Three caches of royal mummies have been found in the Valley of the Kings: KV35 in 1898; KV55 in 1907; and the tomb of Horemheb in 1908; neither these, nor the royal mummy cache discovered at Deir Al-Bahari, have ever been associated with Hatshepsut.
"Despite Thomas's suggestion that the mummy left behind in KV60 is Hatshepsut and Ryan's support for such a hypothesis, I do not believe that this mummy is Hatshepsut," writes Hawass, explaining that the mummy is very fat with huge pendulous breasts, and the position of her arm is not convincing evidence of royalty.
Hawass instructed curators at the Egyptian Museum in Cairo to look for the second mummy found by Carter and moved by Ayrton in 1908. They found it on the third floor of the museum. Examinations revealed that the badly damaged coffin is typical 18th Dynasty and among the inscriptions engraved on it is " wr Sdt nfrw nswt In, [great royal nurse In]." The mummy inside is 1.5m tall while the coffin is 2.13m, suggesting that the coffin was not originally intended for the mummy it contains. "The obese mummy still in the tomb is significantly taller, and would fit much better in the coffin," says Hawass. The examination also revealed that the mummy in the Egyptian Museum has her right hand by her side and the left hand across her abdomen, with the hand closed as if it was originally holding something. She was mummified in fine linen, with the fingers wrapped individually. The toes were evidently wrapped together; this wrapping has been torn away, as if the robbers were looking for gold. The woman was eviscerated through a U-shaped incision in the abdomen. She has long curly hair remaining on her head. There is also a mass of linen at the bottom of the coffin but this is not of the same quality.

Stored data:
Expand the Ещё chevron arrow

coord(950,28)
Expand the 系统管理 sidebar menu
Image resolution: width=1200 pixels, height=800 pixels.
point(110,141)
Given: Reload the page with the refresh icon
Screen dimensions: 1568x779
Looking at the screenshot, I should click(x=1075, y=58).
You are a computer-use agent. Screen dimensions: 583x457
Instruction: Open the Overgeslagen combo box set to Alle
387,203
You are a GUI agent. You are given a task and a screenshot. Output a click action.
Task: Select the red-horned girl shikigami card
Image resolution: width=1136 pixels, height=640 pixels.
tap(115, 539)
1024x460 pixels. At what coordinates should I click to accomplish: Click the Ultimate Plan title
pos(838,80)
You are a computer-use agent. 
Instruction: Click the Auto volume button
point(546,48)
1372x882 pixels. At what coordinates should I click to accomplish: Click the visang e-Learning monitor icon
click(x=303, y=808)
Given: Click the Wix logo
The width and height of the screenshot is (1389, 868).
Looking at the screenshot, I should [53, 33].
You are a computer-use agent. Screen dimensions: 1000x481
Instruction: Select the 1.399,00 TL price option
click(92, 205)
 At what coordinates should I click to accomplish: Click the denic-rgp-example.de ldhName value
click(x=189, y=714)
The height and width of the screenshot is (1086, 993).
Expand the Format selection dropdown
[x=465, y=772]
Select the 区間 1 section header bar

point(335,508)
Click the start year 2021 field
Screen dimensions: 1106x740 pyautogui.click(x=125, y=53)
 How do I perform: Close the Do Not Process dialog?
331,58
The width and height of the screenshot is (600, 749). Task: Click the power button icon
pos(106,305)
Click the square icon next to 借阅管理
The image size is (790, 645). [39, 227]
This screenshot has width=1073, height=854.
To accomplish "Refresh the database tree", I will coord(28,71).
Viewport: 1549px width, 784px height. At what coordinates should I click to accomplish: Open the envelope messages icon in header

## Task instructions:
1. Answer these questions from the passage about the KV60 mummies, which appears before the rows:
(a) In what year was KV55 found?
(b) On which floor of the Egyptian Museum did curators find the second mummy?
(c) How long is the coffin that holds the mummy in the Egyptian Museum?
2. Name every royal mummy cache that the passage about the KV60 mummies mentions.
3. Reproduce the part of the passage about the KV60 mummies starting with "Three caches of" and going on through "associated with Hatshepsut.".

## Solutions to the problems:
1.
(a) 1907
(b) The third floor
(c) 2.13m

2.
- KV35
- KV55
- The tomb of Horemheb
- The royal mummy cache at Deir Al-Bahari

3.
Three caches of royal mummies have been found in the Valley of the Kings: KV35 in 1898; KV55 in 1907; and the tomb of Horemheb in 1908; neither these, nor the royal mummy cache discovered at Deir Al-Bahari, have ever been associated with Hatshepsut.